▸ **IHRE AUFGABEN**
A. Beantworten Sie anhand des Artikels über die Telefonseelsorge Dessau folgende Fragen:
(i) Wie hoch ist die Spende des Rotary Clubs?
(ii) Welchen Beruf übt Dr. Uwe Mathony aus?
(iii) Wie viele der Anrufe waren echte Seelsorge- und Beratungsgespräche?
B. Nennen Sie alle Personen, die im Artikel über die Telefonseelsorge Dessau namentlich genannt werden.
C. Schreiben Sie den Artikel über die Telefonseelsorge Dessau nach seinem letzten Satz weiter.

▸ **TEXTAUSZUG**
Der Dessauer Rotary Club übergibt Spende von 2.000 Euro an Telefonseelsorge. Mit 12.000 Anrufen im Jahr ist das Aufkommen weiter gestiegen.

Von Sylke Kaufhold 21.11.2021, 16:00
Einen Spendenscheck für die Telefonseelsorge Dessau übergab Rotarier Dr. Uwe Mathony (re.) an Andreas Krov-Raak.
Einen Spendenscheck für die Telefonseelsorge Dessau übergab Rotarier Dr. Uwe Mathony (re.) an Andreas Krov-Raak. Foto: Thomas Ruttke

Dessau/MZ - Was Dr. Uwe Mathony an diesem Nachmittag über die Arbeit der Telefonseelsorge erfährt, lässt ihn staunen. „Ich hätte mir nie vorgestellt, dass die Arbeit so intensiv ist“, erklärt der Kinderarzt und Mitglied des Rotary-Clubs Dessau. Knapp 12.000 Anrufe nahmen die Ehrenamtlichen von September vorigen Jahres bis August entgegen. Rund 9.000 davon waren echte Seelsorge- und Beratungsgespräche. Was eine Zunahme von rund vier Prozent gegenüber dem Vorjahr bedeutet.

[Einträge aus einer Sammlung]
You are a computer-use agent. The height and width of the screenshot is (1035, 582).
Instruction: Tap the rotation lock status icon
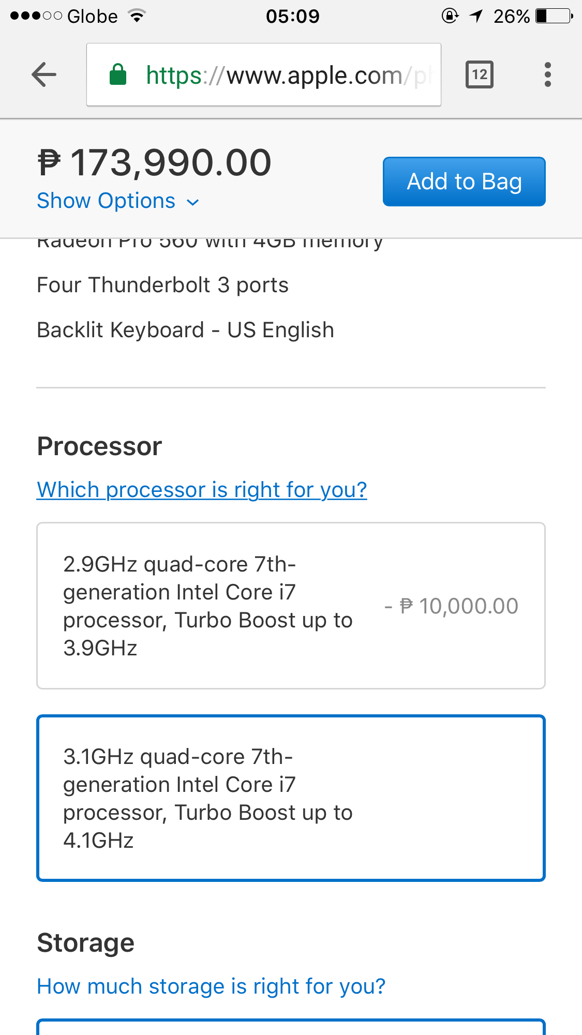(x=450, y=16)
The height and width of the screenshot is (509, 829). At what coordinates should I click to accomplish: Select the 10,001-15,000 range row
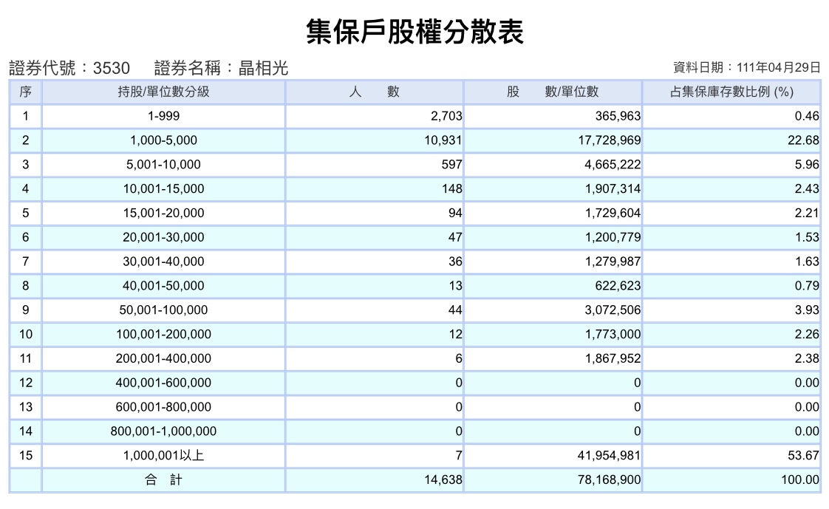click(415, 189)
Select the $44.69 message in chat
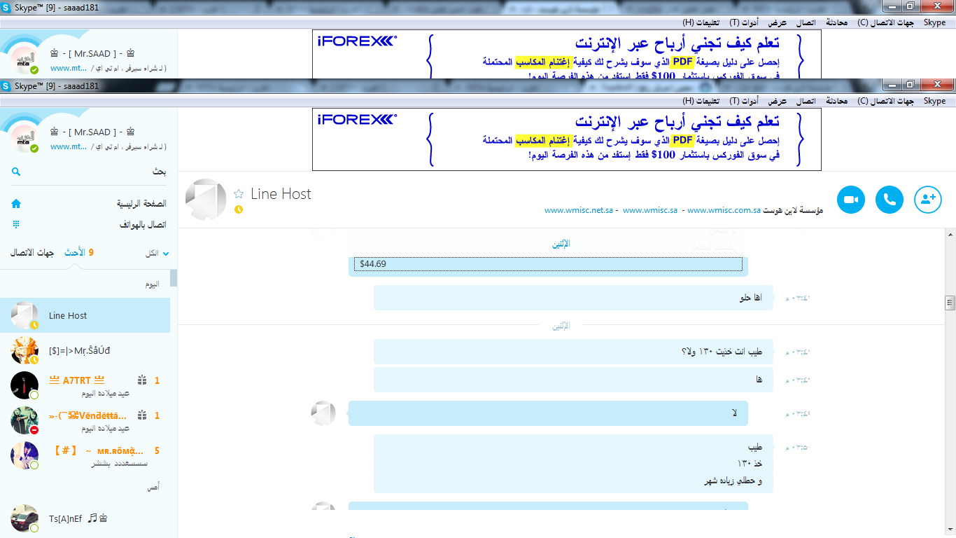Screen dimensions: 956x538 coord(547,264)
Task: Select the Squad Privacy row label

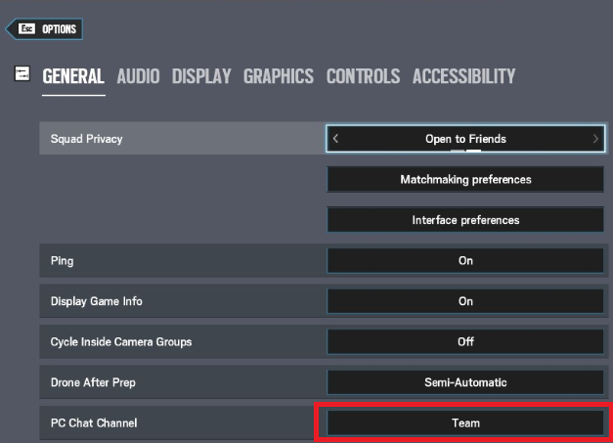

...

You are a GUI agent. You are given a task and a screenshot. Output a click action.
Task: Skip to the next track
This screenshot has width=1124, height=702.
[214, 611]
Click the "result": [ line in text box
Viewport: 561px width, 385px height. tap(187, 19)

▸ **IHRE ANTWORTEN**
A.
(i) 2.000 Euro
(ii) Kinderarzt
(iii) Rund 9.000

B. Sylke Kaufhold, Dr. Uwe Mathony, Andreas Krov-Raak, Thomas Ruttke

C.
Ausbildungskurs beendet

Mathony war in seiner Eigenschaft als Mitglied der Rotarier in dieser Woche zu Gast bei Andreas Krov-Raak, dem Geschäftsstellenleiter der Telefonseelsorge Dessau gewesen um einen Spendenscheck zu übergeben. Die 2.000 Euro sind vor allem Spenden von Familien der im vergangenen Jahr verstorbenen Rotarier. „Es war ihr Wunsch, dass das Geld den Menschen hier vor Ort zugute kommt“, erklärt Uwe Mathony. Ausgewählt wurde neben der Telefonseelsorge auch das Hospiz. „Das Geld ist hier an der richtigen Stelle“, konstatiert Mathony nach dem Gehörten. „Es ist eine wichtige Arbeit, die hier geleistet wird und die man nicht hoch genug würdigen kann.“

Verwendet wird die Spende für die Finanzierung der Aus- und Weiterbildung der Ehrenamtlichen, berichtet Andreas Krov-Raak. Denn hierfür sowie die technische Ausstattung reiche die Grundfinanzierung nicht aus. „Deshalb freuen wir uns über solche Unterstützung sehr.“ Mitte November haben sieben Teilnehmer ihre Ausbildung beendet. Ihr Kurs hatte zum Jahresanfang begonnen, zunächst komplett virtuell, im September fand dann das erste Präsenztreffen statt. Es war der erste Ausbildungskurs seit 2018.

„Deshalb sind wir sehr froh, dass wir jetzt wieder Verstärkung in den Reihen der Ehrenamtlichen haben“, so Krov-Raak. Denn mit den zurzeit rund 65 Ehrenamtlichen sei die Decke arg dünn. „Um verlässlich 24 Stunden an sieben Tagen die Woche gut abdecken zu können, bräuchten wir zwischen 70 und 90 Ehrenamtliche“, weiß der Geschäftsstellenleiter. Den Gesprächsbedarf der Menschen könne man derzeit nicht abdecken. „Während wir ein Gespräch führen, gibt es laut Telekomerhebung bis zu sieben Gesprächsversuche“.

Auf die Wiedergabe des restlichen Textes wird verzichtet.